In most methods papers the properties of the methods being presented are described in theoretical terms and then (usually) applied to some real-world data. The reasons for including real-world data examples are not always clear to me. With simulated data we know what the correct answer is since we set up the whole thing. With real-world data we don't know what the correct answers are, and so this doesn't really give us much information about the performance of the method in question except insomuch as the estimate recovered is somehow more plausible/intuitive than previous estimates of the same quantity.

I think the more important reason behind applying the method to real-world data is to set an example for researchers that aren't methodologists and might use the method in their substantive research. Thus, the example provides information about the contexts in which the method can be of use. What is the estimand? What is needed for identification?

In the Acharya, Blackwell, and Sen paper "Detecting Direct Effects and Assessing Alternative Mechanisms" there is a gross disconnect between the example presented in their talk (one of two in their paper) and the assumptions necessary to identify their quantity of interest: the controlled direct effect (CDE). I think this is a problem as it sets a bad example to applied researchers. I won't be shocked to see this method being used in circumstances it shouldn't be.

The CDE gives you an estimate of the conterfactual in which a causal mediator of interest is fixed. How much would the treatment effect change as a result? Would it be completely blocked? This lets you think about the size of the indirect effect, that is, how important this mechanism is in causing the treatment effect. Like the mediation approach described in the Imai, Keele, Tingley and Yamamoto paper "Unpacking the Black Box of Causality: Learing About Causal Mechanisms from Experimental and Observational Studies"1 you need ignorable treatment assignment, and also sequential ignorability (though their version of this is weaker) for identification. Sequential ignorability (they call it sequential unconfoundeness) requires that treatment assignment is ignorable conditional on pre-treatment confounders and that the mediator is ignorable conditional on the treatment, pre-treatment confounders, and intermediate confounders, the latter of which are things caused by the treatment that affect both the mediator and the outcome. This is selection on observables for both the mediator and the treatment.

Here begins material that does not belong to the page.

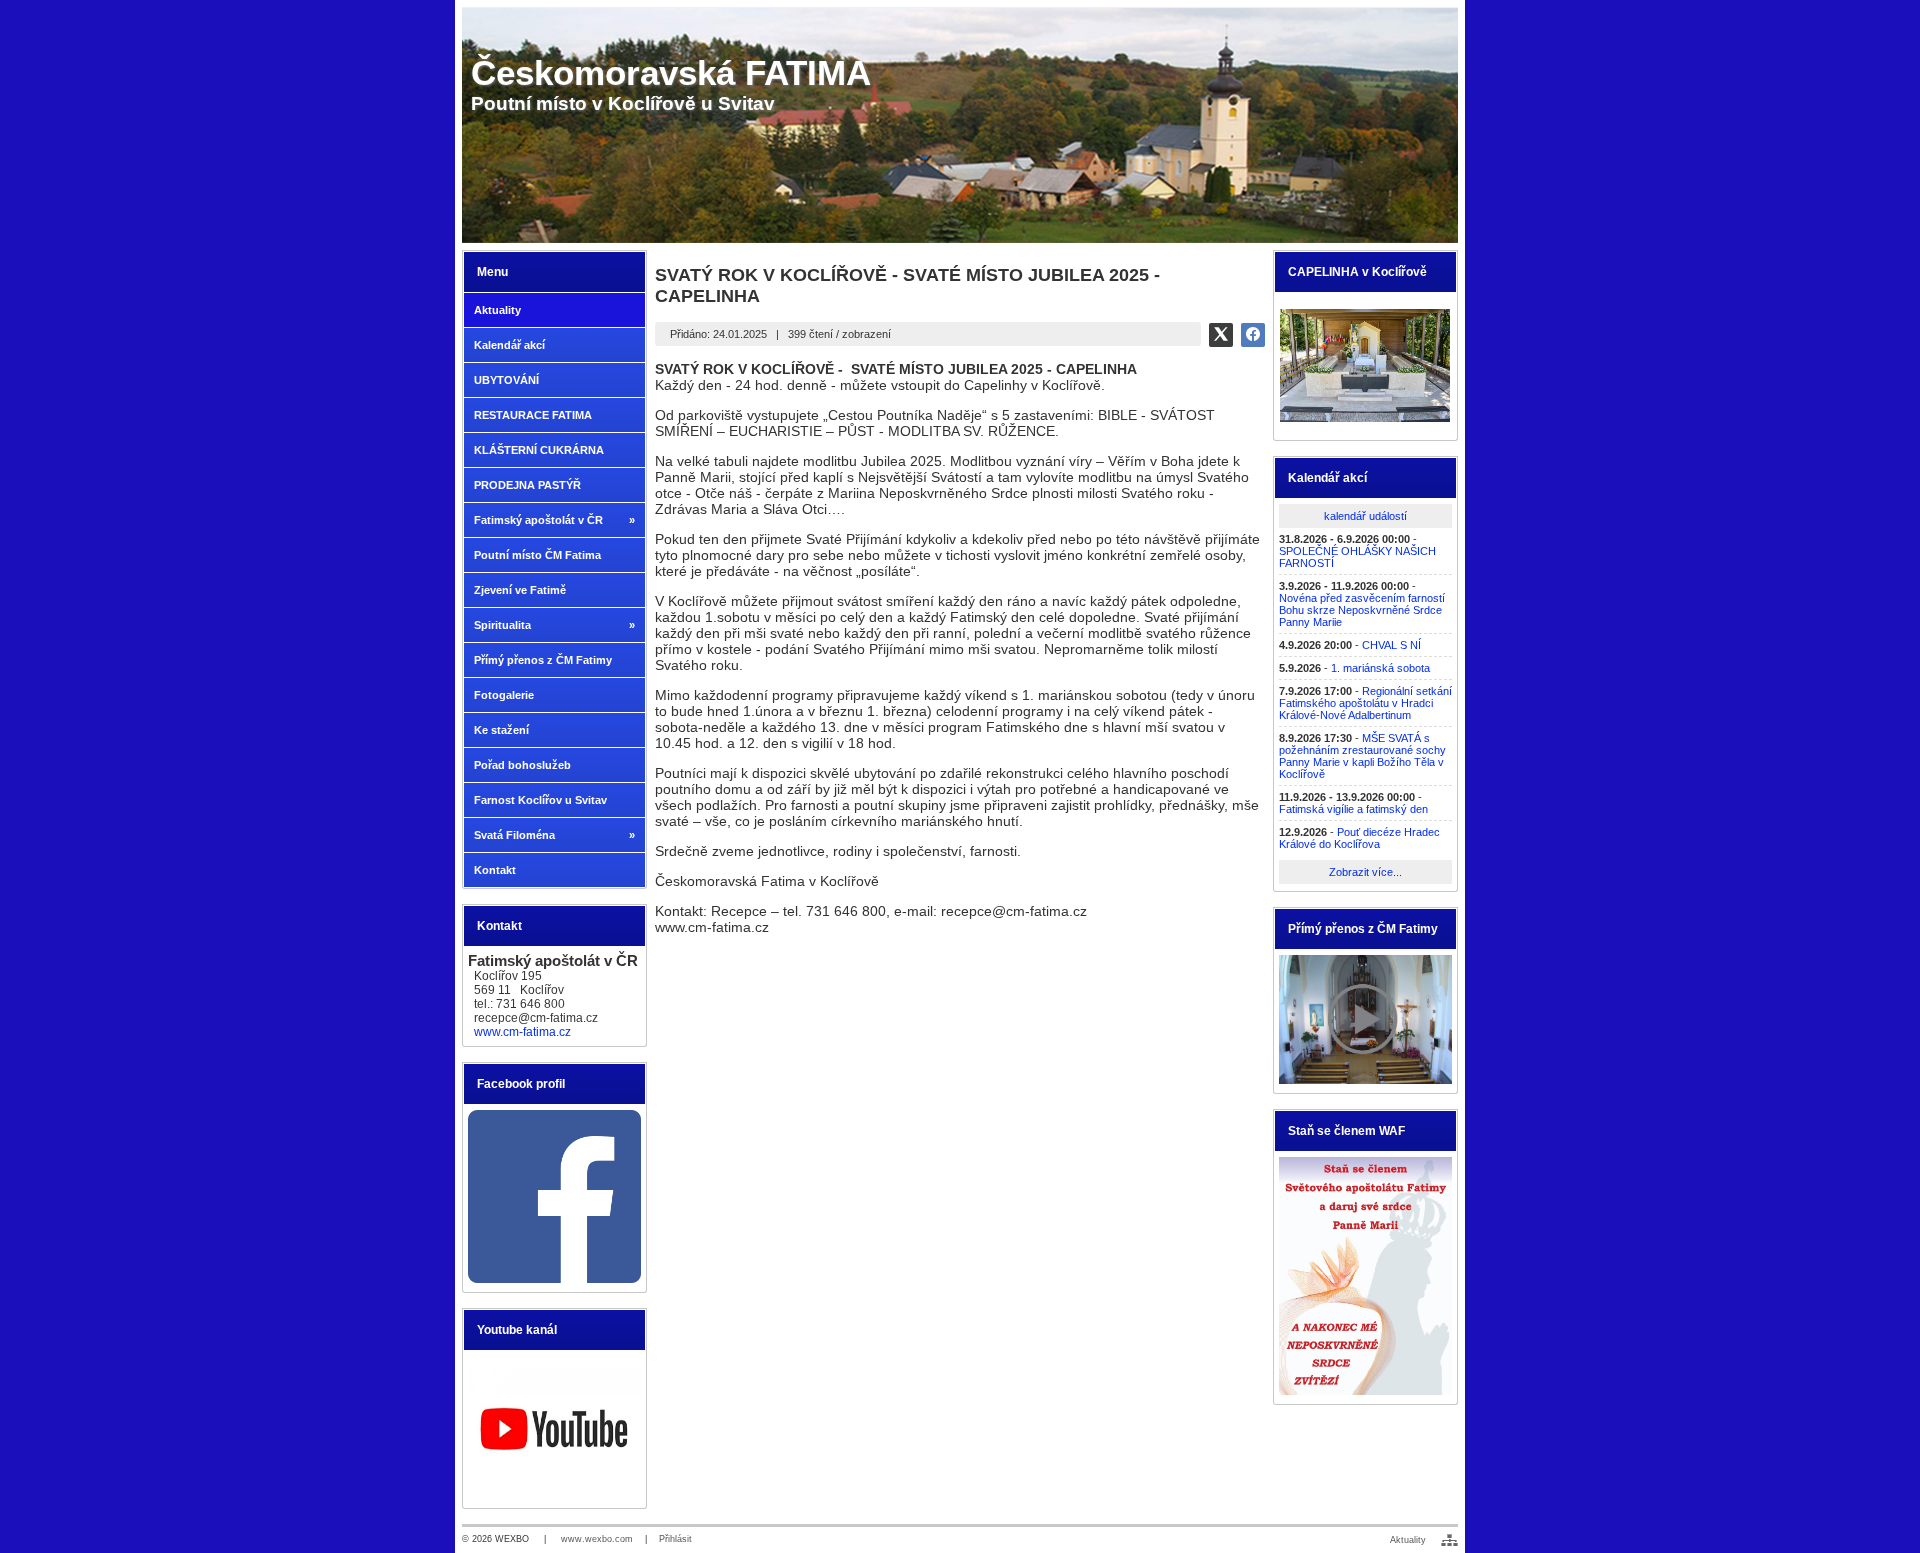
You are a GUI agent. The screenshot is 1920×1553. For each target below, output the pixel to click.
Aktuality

These are both really strong assumptions in many settings. Ignorable treatment assignment is unlikely to be plausible outside of an experimental context unless we have a plausibly as-if random proccess that is not under the researchers control. Most observational data are not generated by an as-if random proccess. One of the examples presented used data from Fearon and Latin's 2003 paper to estimate the average CDE of ethnic fractionalization that doesn't go through a measure of political instability.2

The idea that "assignment" of ethnic fractionalization is ignorable conditional on the "pre-treatment" confounders measured is preposterous. Similarly, it is silly to suggest that the "assignment" of the measure of political-instability they use is ignorable conditional on the pre-treatment confounders, intermediate confounders included in the model, and the measure of ethnic fractionalization.

The authors are obviously aware of this and do not attempt to defend the assumption. The justification for using such a silly example is unlcear. The "effect" of ethnic fractionalization changes relative to the coefficient in the Fearon and Latin paper, but who cares? Does anyone actually believe that this estimate can be considered causal? It sets a bad example for applied researchers. Again, I won't be surprised when I see this method applied in similar situations.

Sensitivity analysis would go some ways to making this better (as they point out in the paper) but I still think it would be better to have an example where you thought the assumptions were plausible. In their slavery example it appears that they have done a great deal of work to do precisely that.


  1. There is an observational example in the Imai, Keele, Tingley and Yamamoto paper as well, but it is drawn from a study which argues for identification of a mediator, so this makes a bit more sense.  

  2. Fearon and Latin measure political instability with "a dummy variable indicating whether the country had a three-or-greater change on the Polity IV regime index in any of the three years prior to the country-year in question."